> _SOURCE EXTRACT_:
◇ ◇ ◇ ◇ ◇ ◇ ◇

Barkly West was the site of the first major diamond rush, in 1870, on the South African Diamond Fields, and was initially known as Klip Drift. This Dutch name means "stony ford" and is a direct translation from a much older !Kora or Korana name, Ka-aub (or !a |aub) - "stony (place along a) river". Briefly the Klipdrift Diggers' Republic was declared (the town assuming the name Parkerton after President Stafford Parker), before colonial rule was extended here. It became, with Kimberley, one of the main towns in the Crown Colony of Griqualand West and was renamed Barkly West (see the article on New Rush). Like Barkly East, the town is named after Sir Henry Barkly, Governor of Cape Colony and High Commissioner for Southern Africa from 1870 to 1877. During the Anglo-Boer War the town was occupied by Boer forces and temporarily went by the name Nieuw Boshof.
Barkly West is sometimes erroneously spelled as "Barkley-West" (even in road signage). In Afrikaans the town is known as Barkly-Wes. The local municipality, post-1994, is called Dikgatlong, part of the Frances Baard District Municipality.

◇ ◇ ◇ ◇ ◇ ◇ ◇

> _THE TASK_: In the Barkly West passage, what does the Dutch name Klip Drift mean?

◇ ◇ ◇ ◇ ◇ ◇ ◇

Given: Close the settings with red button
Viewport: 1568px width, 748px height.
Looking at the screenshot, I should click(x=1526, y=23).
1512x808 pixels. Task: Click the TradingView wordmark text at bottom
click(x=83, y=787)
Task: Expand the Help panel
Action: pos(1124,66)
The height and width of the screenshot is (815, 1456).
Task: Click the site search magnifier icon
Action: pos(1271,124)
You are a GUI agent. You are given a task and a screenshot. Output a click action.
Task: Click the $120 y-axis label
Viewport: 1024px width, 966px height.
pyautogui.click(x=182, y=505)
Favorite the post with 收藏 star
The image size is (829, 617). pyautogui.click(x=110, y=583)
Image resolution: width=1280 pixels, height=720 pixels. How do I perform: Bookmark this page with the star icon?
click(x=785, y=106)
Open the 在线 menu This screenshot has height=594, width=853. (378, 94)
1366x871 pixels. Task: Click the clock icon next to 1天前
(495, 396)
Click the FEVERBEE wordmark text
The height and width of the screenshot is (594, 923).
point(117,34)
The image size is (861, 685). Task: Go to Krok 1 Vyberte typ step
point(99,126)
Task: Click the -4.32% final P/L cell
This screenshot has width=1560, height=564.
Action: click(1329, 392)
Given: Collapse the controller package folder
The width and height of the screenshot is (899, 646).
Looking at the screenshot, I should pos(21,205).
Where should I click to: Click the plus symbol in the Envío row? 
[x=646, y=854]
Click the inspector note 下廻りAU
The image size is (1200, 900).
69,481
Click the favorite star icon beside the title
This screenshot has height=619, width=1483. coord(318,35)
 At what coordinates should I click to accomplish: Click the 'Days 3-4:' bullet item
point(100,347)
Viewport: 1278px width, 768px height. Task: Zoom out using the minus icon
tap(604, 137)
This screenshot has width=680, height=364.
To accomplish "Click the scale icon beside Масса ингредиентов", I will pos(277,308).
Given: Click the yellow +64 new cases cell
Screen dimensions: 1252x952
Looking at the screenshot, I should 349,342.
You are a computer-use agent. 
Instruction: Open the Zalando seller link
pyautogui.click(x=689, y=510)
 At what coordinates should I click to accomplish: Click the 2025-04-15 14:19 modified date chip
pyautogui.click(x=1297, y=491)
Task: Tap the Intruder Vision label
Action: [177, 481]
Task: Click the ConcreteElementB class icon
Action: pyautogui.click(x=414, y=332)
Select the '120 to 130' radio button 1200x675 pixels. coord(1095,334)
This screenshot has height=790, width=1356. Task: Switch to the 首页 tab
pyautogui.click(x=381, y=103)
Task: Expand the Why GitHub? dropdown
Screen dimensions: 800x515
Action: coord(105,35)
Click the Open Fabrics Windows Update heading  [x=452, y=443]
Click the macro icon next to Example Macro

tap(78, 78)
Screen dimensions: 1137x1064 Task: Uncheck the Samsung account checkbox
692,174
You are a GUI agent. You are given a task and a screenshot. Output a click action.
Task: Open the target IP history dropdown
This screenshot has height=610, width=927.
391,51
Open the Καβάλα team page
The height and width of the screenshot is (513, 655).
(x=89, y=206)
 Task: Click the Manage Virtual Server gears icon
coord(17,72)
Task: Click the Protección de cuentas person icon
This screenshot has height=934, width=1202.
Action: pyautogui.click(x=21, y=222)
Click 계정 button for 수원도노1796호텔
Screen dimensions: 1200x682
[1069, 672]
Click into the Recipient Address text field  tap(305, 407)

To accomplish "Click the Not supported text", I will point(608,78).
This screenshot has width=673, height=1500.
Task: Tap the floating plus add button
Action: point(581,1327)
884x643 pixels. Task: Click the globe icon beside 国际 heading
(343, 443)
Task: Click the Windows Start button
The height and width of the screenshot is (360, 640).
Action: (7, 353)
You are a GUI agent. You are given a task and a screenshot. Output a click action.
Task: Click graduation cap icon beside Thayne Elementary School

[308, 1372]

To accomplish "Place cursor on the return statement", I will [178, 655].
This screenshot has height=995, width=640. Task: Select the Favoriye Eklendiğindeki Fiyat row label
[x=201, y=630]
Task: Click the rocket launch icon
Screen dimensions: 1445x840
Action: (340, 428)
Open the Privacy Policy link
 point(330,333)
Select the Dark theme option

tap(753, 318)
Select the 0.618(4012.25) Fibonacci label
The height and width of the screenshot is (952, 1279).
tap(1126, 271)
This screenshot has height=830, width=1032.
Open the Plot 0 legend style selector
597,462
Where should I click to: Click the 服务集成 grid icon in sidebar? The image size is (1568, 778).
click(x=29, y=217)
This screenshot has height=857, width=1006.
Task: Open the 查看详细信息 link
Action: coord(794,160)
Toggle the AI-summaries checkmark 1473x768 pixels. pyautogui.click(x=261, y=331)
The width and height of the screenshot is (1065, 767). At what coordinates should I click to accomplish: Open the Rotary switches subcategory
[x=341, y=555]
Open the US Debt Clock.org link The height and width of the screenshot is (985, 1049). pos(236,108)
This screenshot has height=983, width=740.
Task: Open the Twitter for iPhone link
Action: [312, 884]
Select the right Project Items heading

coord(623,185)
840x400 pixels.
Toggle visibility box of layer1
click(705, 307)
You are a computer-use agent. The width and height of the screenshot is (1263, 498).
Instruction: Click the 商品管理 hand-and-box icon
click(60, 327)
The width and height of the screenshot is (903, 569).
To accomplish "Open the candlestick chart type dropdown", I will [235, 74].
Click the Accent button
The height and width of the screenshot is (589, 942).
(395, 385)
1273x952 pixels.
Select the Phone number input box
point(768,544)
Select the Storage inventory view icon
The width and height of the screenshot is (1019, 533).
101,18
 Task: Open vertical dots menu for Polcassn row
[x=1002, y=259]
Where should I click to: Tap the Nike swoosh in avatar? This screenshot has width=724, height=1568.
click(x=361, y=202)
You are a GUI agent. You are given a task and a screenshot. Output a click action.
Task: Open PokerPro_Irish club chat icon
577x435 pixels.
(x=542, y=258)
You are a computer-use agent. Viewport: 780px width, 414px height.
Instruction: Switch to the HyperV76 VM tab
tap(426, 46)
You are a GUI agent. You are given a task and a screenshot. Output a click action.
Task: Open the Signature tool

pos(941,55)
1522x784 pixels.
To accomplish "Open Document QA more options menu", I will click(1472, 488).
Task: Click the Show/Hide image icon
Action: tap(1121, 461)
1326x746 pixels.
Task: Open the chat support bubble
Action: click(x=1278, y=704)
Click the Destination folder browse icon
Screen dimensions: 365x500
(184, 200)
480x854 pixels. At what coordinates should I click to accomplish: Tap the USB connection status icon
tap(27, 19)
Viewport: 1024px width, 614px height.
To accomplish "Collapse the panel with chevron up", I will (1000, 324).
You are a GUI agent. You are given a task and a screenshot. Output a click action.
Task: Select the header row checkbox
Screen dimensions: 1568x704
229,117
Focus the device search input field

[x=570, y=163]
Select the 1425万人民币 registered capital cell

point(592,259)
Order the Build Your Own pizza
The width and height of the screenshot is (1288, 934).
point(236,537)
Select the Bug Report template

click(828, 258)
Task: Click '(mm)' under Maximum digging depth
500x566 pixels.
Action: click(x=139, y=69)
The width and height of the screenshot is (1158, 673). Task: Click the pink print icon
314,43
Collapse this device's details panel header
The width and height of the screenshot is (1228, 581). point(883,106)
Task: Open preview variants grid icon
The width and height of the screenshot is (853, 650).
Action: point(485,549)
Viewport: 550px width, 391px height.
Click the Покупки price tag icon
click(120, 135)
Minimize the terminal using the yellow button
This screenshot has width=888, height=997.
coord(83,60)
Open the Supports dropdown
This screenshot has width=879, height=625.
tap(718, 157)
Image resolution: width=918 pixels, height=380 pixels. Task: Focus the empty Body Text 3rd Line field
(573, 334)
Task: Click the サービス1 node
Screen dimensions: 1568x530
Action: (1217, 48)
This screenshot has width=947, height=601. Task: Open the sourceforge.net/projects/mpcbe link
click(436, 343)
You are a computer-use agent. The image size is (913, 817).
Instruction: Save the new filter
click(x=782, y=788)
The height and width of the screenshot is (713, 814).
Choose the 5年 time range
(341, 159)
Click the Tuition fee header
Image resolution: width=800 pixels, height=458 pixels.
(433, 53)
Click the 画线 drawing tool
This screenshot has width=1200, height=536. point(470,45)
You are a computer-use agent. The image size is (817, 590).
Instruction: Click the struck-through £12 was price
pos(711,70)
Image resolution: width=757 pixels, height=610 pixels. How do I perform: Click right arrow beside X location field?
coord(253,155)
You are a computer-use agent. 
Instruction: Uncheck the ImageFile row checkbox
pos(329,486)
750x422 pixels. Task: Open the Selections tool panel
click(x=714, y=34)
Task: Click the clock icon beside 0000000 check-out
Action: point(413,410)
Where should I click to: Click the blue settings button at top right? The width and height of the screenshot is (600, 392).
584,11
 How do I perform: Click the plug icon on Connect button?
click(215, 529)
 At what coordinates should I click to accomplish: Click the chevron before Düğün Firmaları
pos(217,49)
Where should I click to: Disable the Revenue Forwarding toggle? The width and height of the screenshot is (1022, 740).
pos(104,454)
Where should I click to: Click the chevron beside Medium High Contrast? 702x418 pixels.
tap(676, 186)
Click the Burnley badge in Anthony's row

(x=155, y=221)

◇ ◇ ◇ ◇ ◇ ◇ ◇

> _OUTPUT FOR THIS EXERCISE_: "Stony ford."